### Direction 1:
Please list every file with a .raw extension that appears in the submission_files directory tree in the LPCVC 2026 Track 3 instructions.

---------- Source text

This repository contains the sample solution for LPCVC 2026 Track 3: AI Generated Images Detection. It also contains instructions for preparing the necessary files for submission.
Our approach is based on Qwen2-VL-2B-Instruct, following the model preparation tutorial from QPM.
Download the complete sample solution zip here. Several files aren't included in the GitHub repository due to file size limits. The zip file has size 1.8 GB, fully unzipped it has size 2.4 GB
Download "Tutorial for Qwen2_VL_2b (IoT)" from Qualcomm Package Manager (QPM).
Starting with the README.md in example1, work sequentially through the example1 and example2 directories to generate the files.
- example1
- PyTorch Model optimization and export using AIMET
- example2
- Preparation and conversion of ONNX model to Qualcomm NN
Get more guidance from our tutorial guidance section
Once all files have been generated, we will prepare the necessary files needed for submission.
submission_files
├── ar*-ar*-cl*
│ └── weight_sharing_model_1_of_1.serialized.bin
├── embedding_weights*.raw
├── inputs.json
├── mask.raw
├── position_ids_cos.raw
├── position_ids_sin.raw
├── serialized_binaries
│ └── veg.serialized.bin
└── tokenizer.json
Note: Our evaluation also supports Qwen2.5-vl based models. Instead of submitting mask.raw, include full_attention_mask.raw and window_attention_mask.raw in you submission files.
All files, excluding inputs.json, should have been generated by running example1 and example2 from the tutorial. We will provide additional instructions for generating inputs.json below.
The ar*-ar*-cl* folder can be named anything within the pattern. This gives contestants more flexibility. In this sample solution, the complete folder name is ar128-ar1-cl2048 and only contains 1 file.

--------------------

### Direction 2:
Quote the lines of the listing starting with the line that contains "Given: Click the frame rate help icon" and going on through the line that contains "point(115,194)".

---------- Dataset

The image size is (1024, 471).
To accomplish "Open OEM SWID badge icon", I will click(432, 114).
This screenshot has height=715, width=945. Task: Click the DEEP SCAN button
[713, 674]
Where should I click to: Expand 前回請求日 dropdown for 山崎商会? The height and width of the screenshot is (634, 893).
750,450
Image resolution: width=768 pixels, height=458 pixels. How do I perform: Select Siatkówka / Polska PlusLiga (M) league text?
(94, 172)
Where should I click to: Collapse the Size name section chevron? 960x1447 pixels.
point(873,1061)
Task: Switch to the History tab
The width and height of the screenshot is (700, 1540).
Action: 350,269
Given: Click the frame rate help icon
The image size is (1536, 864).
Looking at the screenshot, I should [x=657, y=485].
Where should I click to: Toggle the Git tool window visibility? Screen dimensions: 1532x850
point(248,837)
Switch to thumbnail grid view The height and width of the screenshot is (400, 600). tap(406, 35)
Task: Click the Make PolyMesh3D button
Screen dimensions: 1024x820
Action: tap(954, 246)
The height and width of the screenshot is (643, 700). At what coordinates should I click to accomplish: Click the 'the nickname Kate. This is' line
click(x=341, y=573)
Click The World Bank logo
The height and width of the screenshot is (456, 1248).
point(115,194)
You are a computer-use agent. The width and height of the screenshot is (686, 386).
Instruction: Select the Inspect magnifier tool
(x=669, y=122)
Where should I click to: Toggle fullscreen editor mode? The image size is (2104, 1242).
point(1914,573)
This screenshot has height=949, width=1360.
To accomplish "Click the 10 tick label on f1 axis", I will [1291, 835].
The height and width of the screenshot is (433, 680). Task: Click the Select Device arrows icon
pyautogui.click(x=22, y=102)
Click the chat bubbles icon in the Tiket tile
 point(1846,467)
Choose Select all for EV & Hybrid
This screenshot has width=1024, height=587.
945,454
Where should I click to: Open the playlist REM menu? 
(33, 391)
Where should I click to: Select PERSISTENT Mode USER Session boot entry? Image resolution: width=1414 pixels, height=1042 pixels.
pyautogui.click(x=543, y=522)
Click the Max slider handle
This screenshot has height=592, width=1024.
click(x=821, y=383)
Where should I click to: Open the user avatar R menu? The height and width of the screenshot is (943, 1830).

--------------------

### Written solution 1:
- embedding_weights*.raw
- mask.raw
- position_ids_cos.raw
- position_ids_sin.raw

### Written solution 2:
Given: Click the frame rate help icon
The image size is (1536, 864).
Looking at the screenshot, I should [x=657, y=485].
Where should I click to: Toggle the Git tool window visibility? Screen dimensions: 1532x850
point(248,837)
Switch to thumbnail grid view The height and width of the screenshot is (400, 600). tap(406, 35)
Task: Click the Make PolyMesh3D button
Screen dimensions: 1024x820
Action: tap(954, 246)
The height and width of the screenshot is (643, 700). At what coordinates should I click to accomplish: Click the 'the nickname Kate. This is' line
click(x=341, y=573)
Click The World Bank logo
The height and width of the screenshot is (456, 1248).
point(115,194)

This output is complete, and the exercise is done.